La “storia” è scritta da Mark
Waid, motivo per cui ho azzardato a dare una chance alla lettura della
miniserie, ma in realtà avrebbe potuto scriverla chiunque, a patto di
rileggersi tutti gli albi Marvel o di farseli riassumere. La miniserie non è
altro che un compendio di storia della Marvel, senza alcuna rilevanza
stilistica e con un unico guizzo creativo relativo alla sola situazione di
partenza: all’approssimarsi della fine dei tempi (quando il vecchio universo
verrà sostituito da uno nuovo) Franklyn Richards parla con Galactus del passato
e del futuro, “futuro” che per loro è già avvenuto, del mondo che sta per
essere annichilato per ripartire poi da zero. Mentre il primo, che ricostruirà
l’universo dopo la fine, è sempre lucido, il secondo perde progressivamente
contatto con la realtà. Questo meccanismo serve a giustificare il fatto che,
proprio quando si arriva agli eventi del 2019, Galactus si perde e riassume
rapidamente gli scenari futuri canonici del Marvel Universe, come il 2099, il
mondo di Deathlok, di Killraven, ecc. senza sbilanciarsi troppo sulle loro
collocazioni temporali.
Si tratta insomma di un tentativo
di costruire una cronologia coerente che unisca tutti gli albi pubblicati della
Marvel, sino al prossimo evento epocale che cambierà di nuovo le carte in
tavola e richiederà probabilmente qualche altra aggiustatina nella cronologia.

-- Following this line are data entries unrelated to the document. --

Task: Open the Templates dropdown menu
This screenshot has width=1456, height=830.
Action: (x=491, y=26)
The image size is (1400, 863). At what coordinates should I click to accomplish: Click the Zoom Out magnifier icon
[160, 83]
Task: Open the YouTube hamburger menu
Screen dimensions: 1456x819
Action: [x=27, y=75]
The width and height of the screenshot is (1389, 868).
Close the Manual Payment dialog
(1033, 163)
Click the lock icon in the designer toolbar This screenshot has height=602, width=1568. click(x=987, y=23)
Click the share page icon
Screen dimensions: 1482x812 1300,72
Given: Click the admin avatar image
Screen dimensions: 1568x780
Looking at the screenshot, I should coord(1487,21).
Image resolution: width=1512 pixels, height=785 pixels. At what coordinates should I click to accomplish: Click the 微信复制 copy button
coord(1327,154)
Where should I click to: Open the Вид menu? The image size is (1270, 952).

Ma dalle date di pubblicazione degli albi citati nelle note evinco che l’ansia
di dover giustificare tutto in una maniera coerente non è un vizio recente.
Dignitosi i disegni di Javier
Rodríguez (anche colorista) e Álvaro López, però visto il tipo di “storia”, per
nulla narrativa ma interamente compilativa, sarebbe stato meglio uno stile più
ricco e dettagliato, da illustratore. In questo caso non c’è nemmeno la scusa
dello storytelling per giustificare
la pochezza dei disegni. Alle copertine un irriconoscibile Steve McNiven che
insieme a Mark Farmer e Morry Hollowell fa il verso allo stile degli anni ’80
(o ’70? o ’60?).
Non manca qualche curiosità: io
ad esempio non sapevo dell’invenzione del fittizio conflitto del Sin-Cong creato
appositamente per ambientarci alcune storie accadute nel Vietnam, che anche nel
Marvel Universe esiste ed è stato teatro della guerra omonima durata anche lì
un lasso di tempo ben determinato, e che quindi potrebbe essere in conflitto
con l’età di alcuni personaggi che in origine vi presero parte. Ma oltre a
questo La Storia dell’Universo Marvel
non ha nulla da offrire a livello narrativo e stilistico, anche se sono sicuro
che alcuni aficionados Marvel si commuoveranno
rivedendo sequenze lette durante la loro infanzia o adolescenza e assistendo
alla “morte” (ma chi ci crede…) dell’universo Marvel.
Come dicevo all’inizio, questa
miniserie aggiorna e sostituisce i comic book enciclopedici sulla storia della
Marvel (mi pare si chiamassero Handbook,
anche io ne ho uno) e infatti include alla fine un elenco di personaggi che non
sono stati menzionati nel “fumetto”.